#### EXERCISE GOAL
Down to the last line below, write out every line exactly, starting with the one that contains "Task: Expand the borders dropdown arrow" and leaving out the pictures.

*** GIVEN DATA

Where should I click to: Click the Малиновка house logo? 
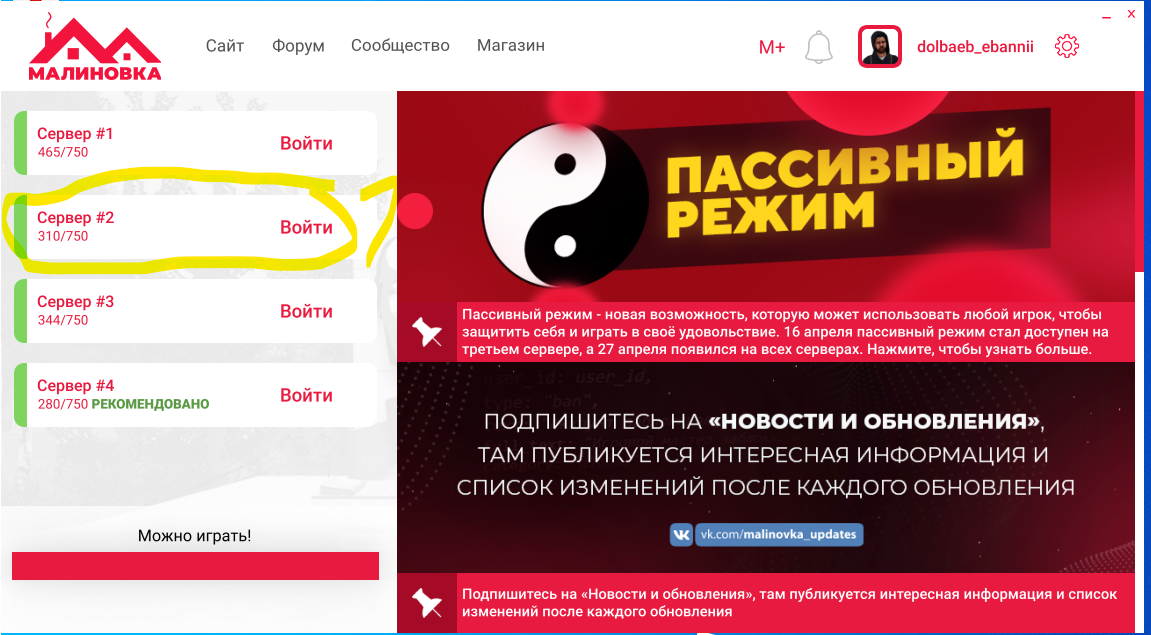coord(95,47)
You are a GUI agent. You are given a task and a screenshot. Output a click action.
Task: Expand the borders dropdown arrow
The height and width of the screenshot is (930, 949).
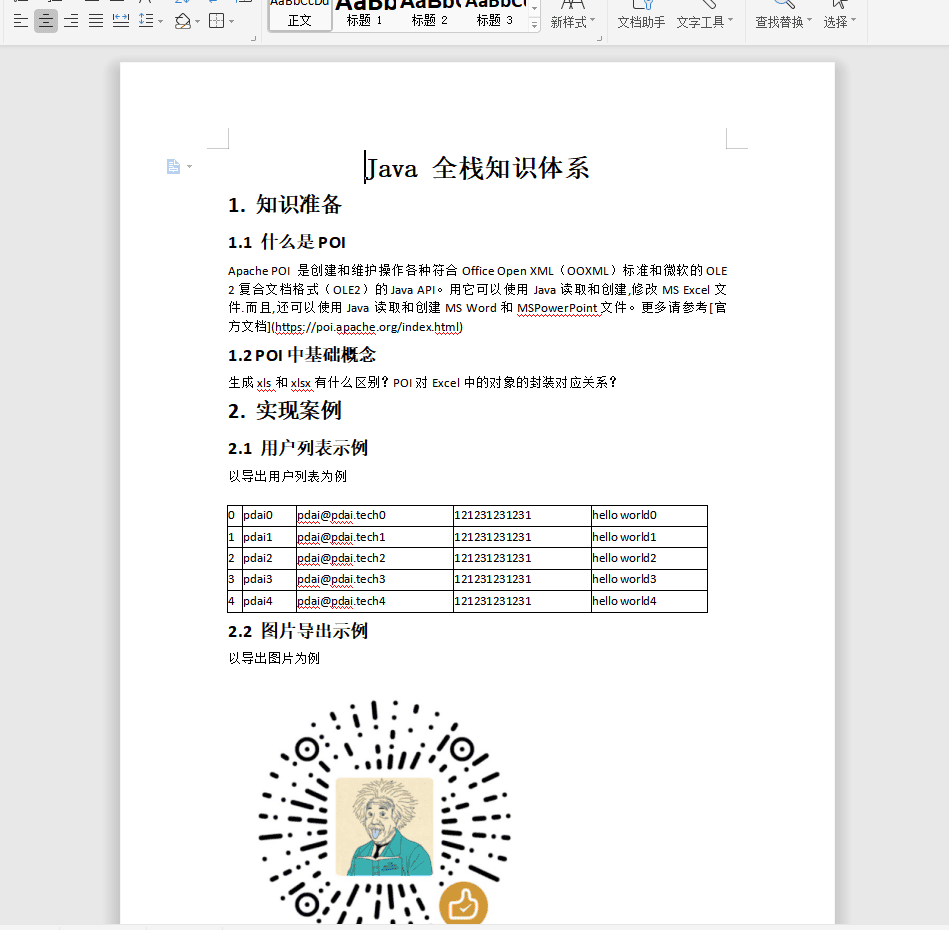(232, 21)
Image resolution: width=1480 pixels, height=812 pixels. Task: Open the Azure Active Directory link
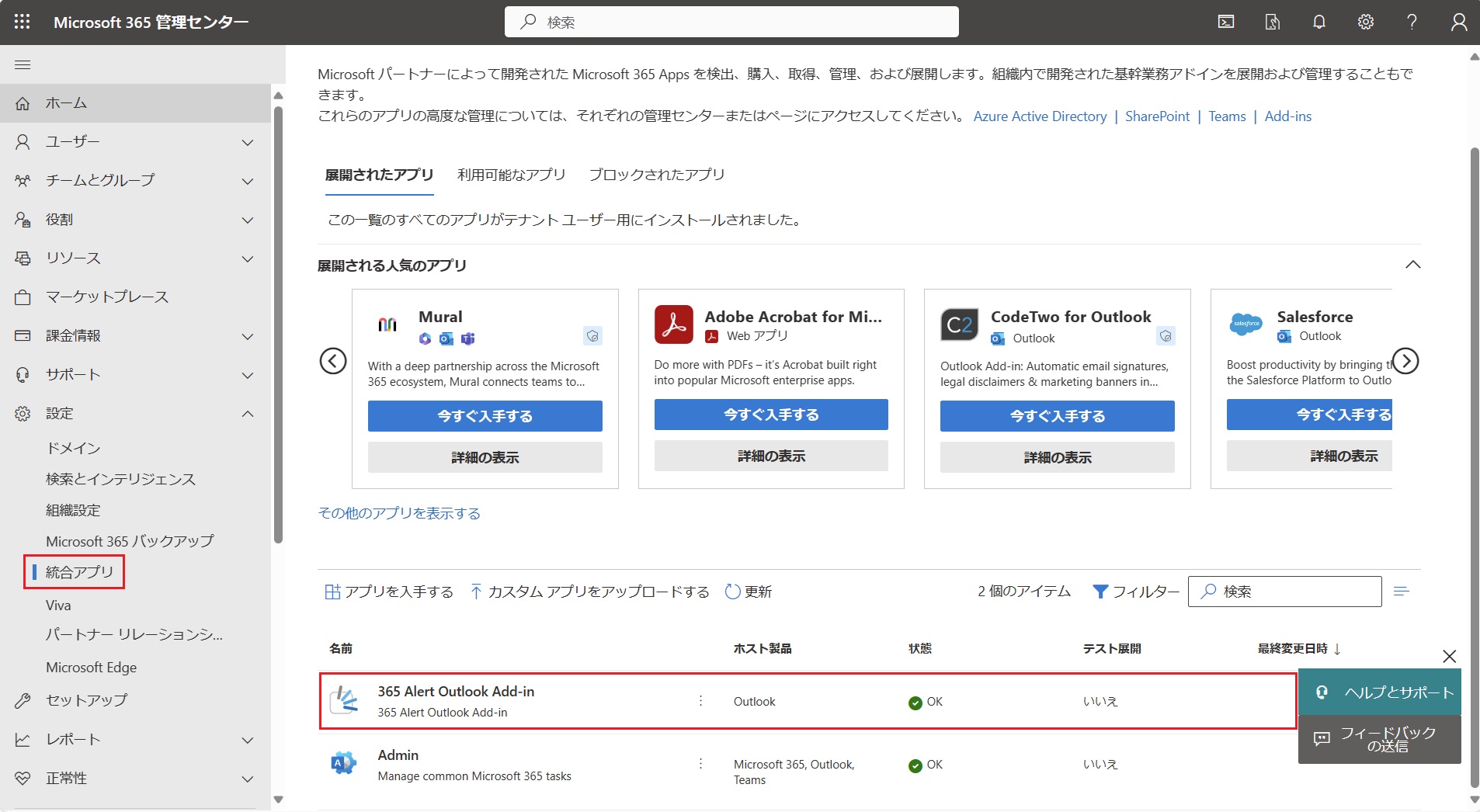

******

#### ANSWER TO THIS PROBLEM
Task: Expand the borders dropdown arrow
The height and width of the screenshot is (930, 949).
(232, 21)
Image resolution: width=1480 pixels, height=812 pixels. Task: Open the Azure Active Directory link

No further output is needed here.